* DIRECTIONS *
Please show in full each line below that contains the word "This".

------ DATA TO PROCESS ------

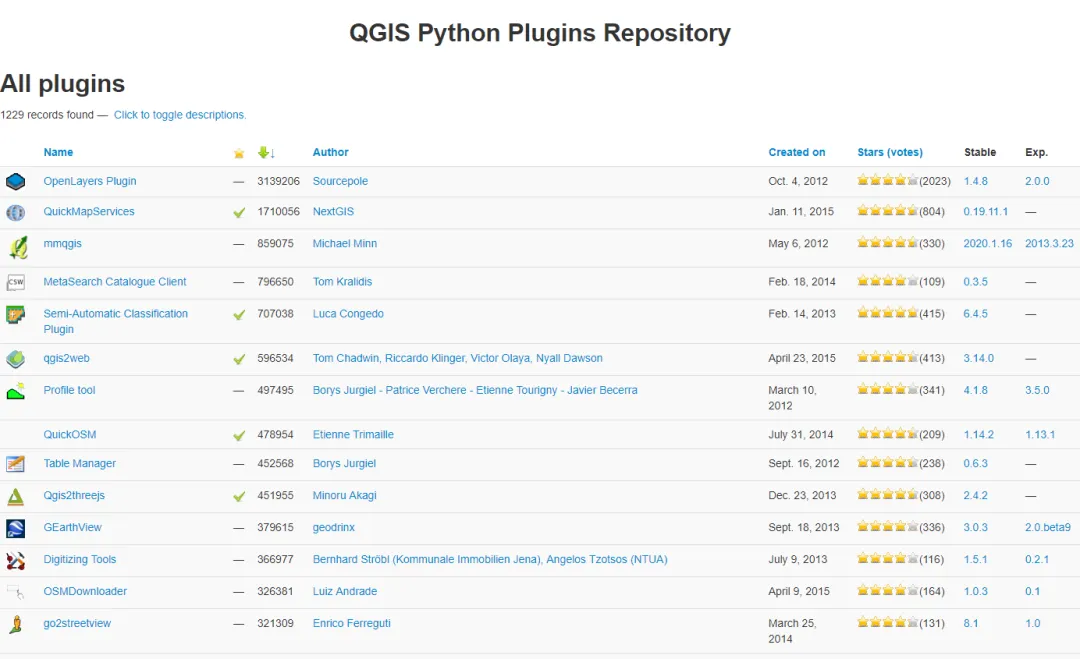Click the mmqgis plugin icon
The height and width of the screenshot is (659, 1080).
pyautogui.click(x=17, y=247)
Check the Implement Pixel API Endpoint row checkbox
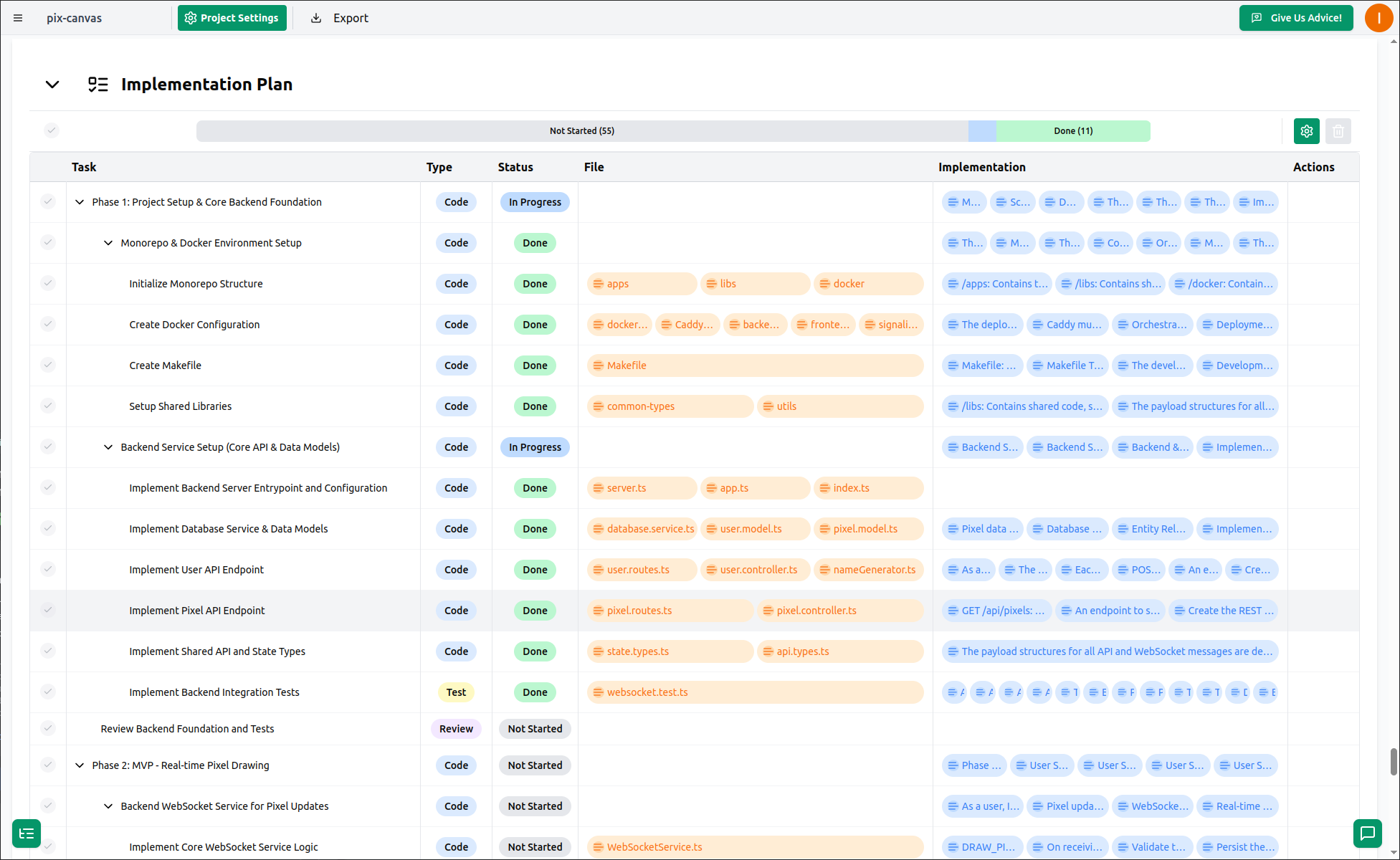1400x860 pixels. click(48, 610)
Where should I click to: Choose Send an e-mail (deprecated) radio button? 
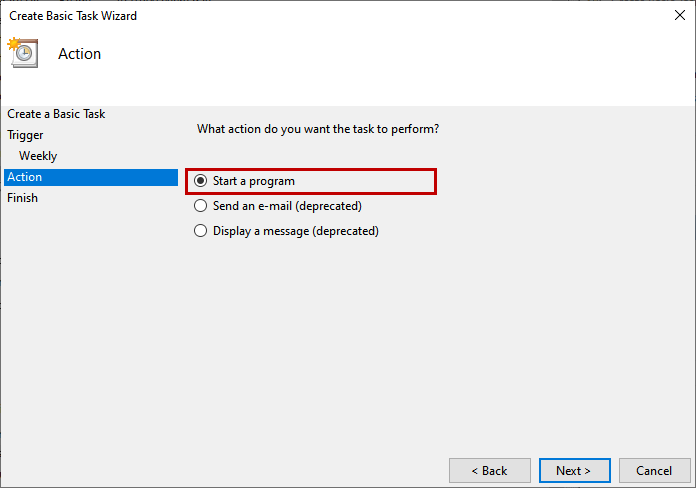pos(201,206)
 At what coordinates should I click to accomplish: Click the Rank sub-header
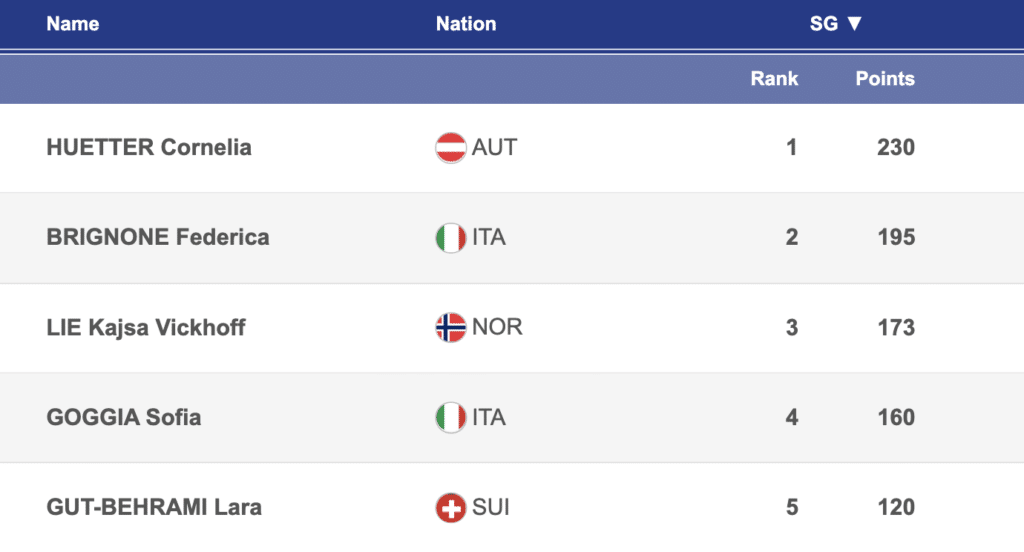(774, 78)
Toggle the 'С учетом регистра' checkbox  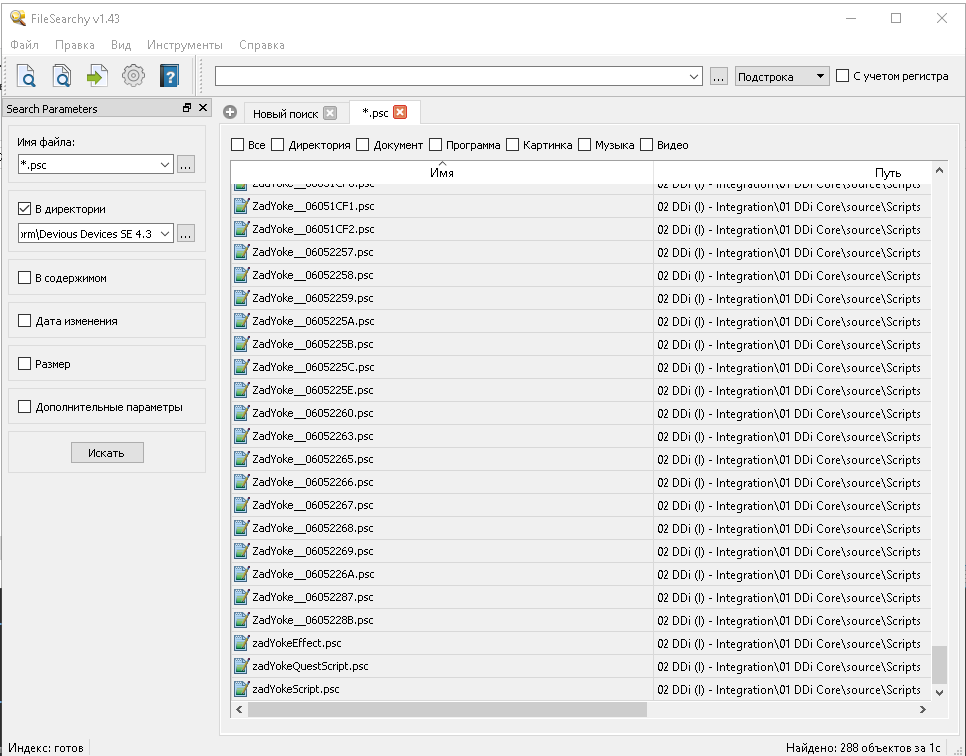843,76
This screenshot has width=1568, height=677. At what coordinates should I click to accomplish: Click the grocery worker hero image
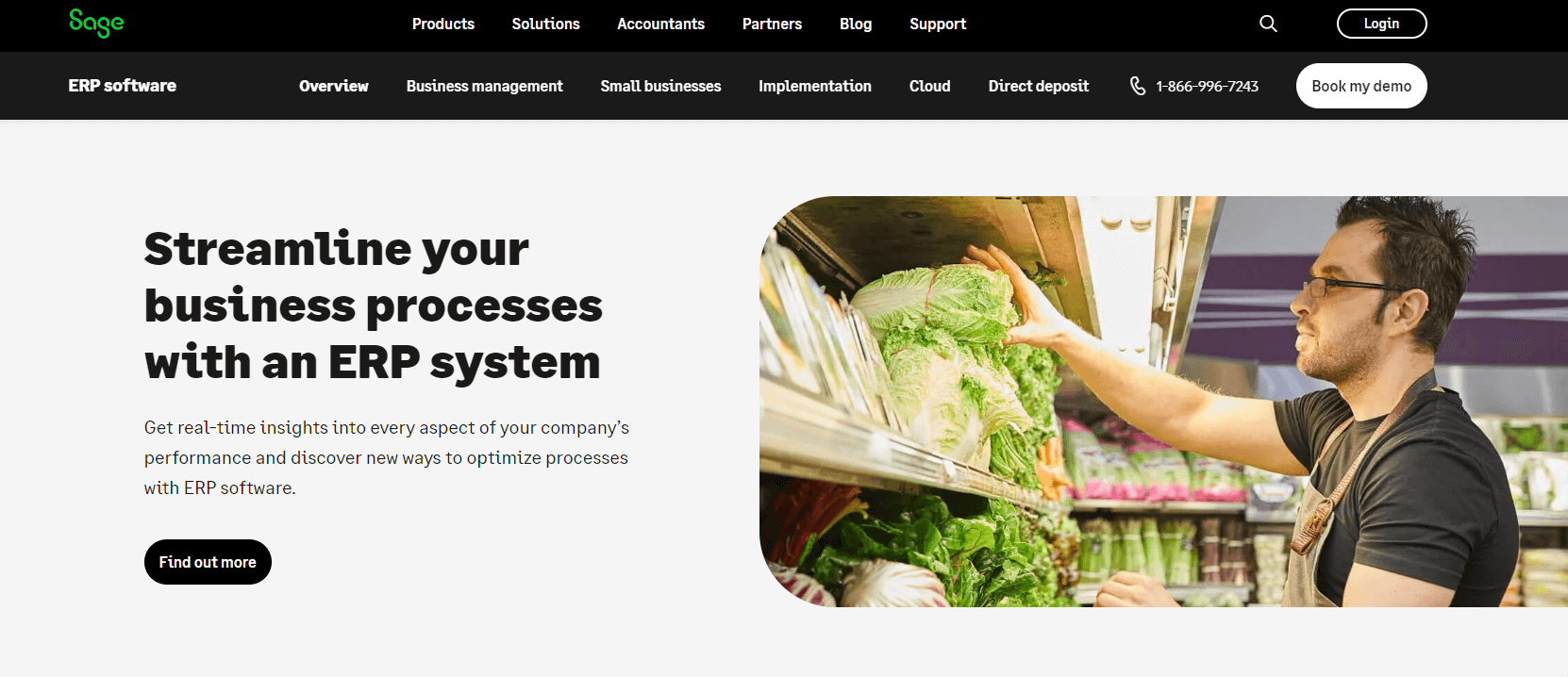1163,402

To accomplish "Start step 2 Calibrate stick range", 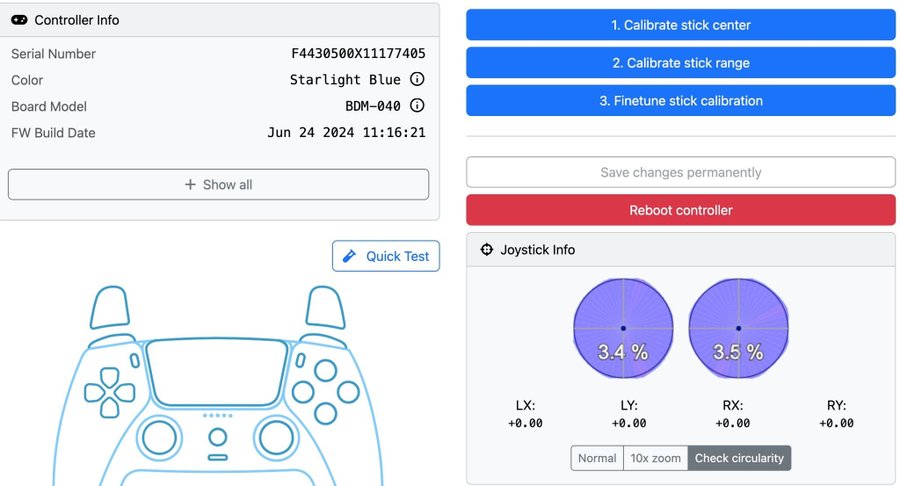I will point(680,63).
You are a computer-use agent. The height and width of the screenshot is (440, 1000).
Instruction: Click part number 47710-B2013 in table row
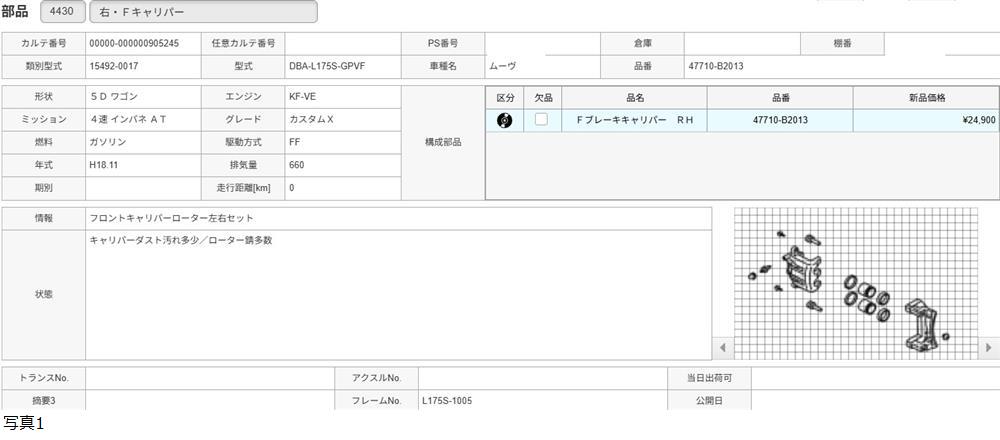coord(780,120)
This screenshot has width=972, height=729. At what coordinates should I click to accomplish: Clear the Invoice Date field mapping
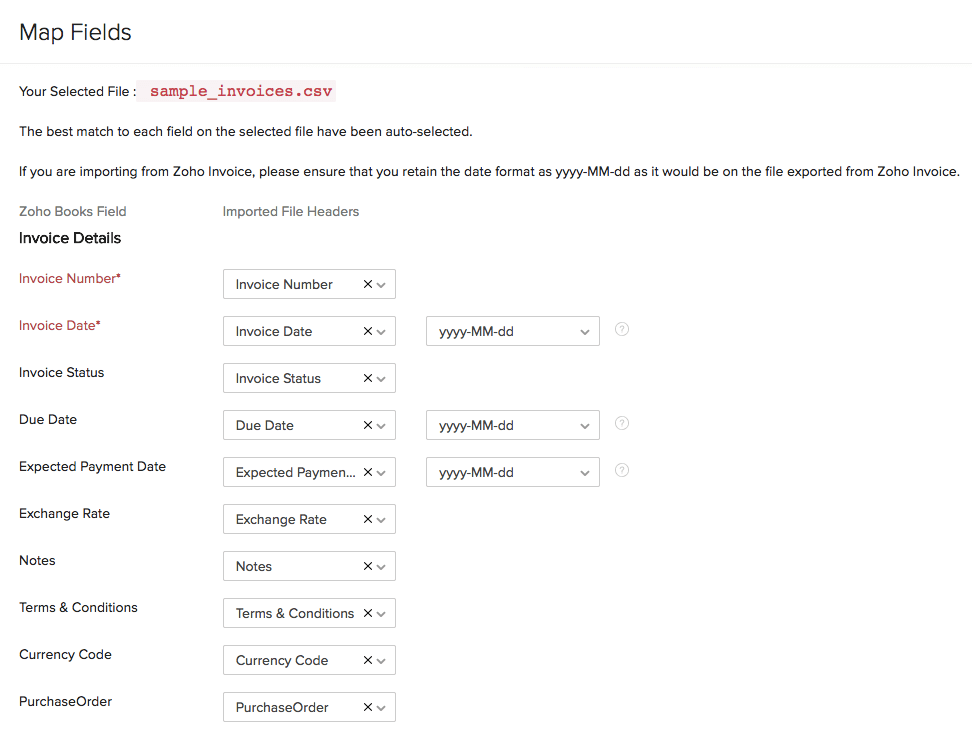[367, 332]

------

* TASK OUTPUT *
This screenshot has width=1568, height=677. At what coordinates should I click to accomplish: Click the grocery worker hero image
This screenshot has width=972, height=729. At what coordinates should I click to accomplish: Clear the Invoice Date field mapping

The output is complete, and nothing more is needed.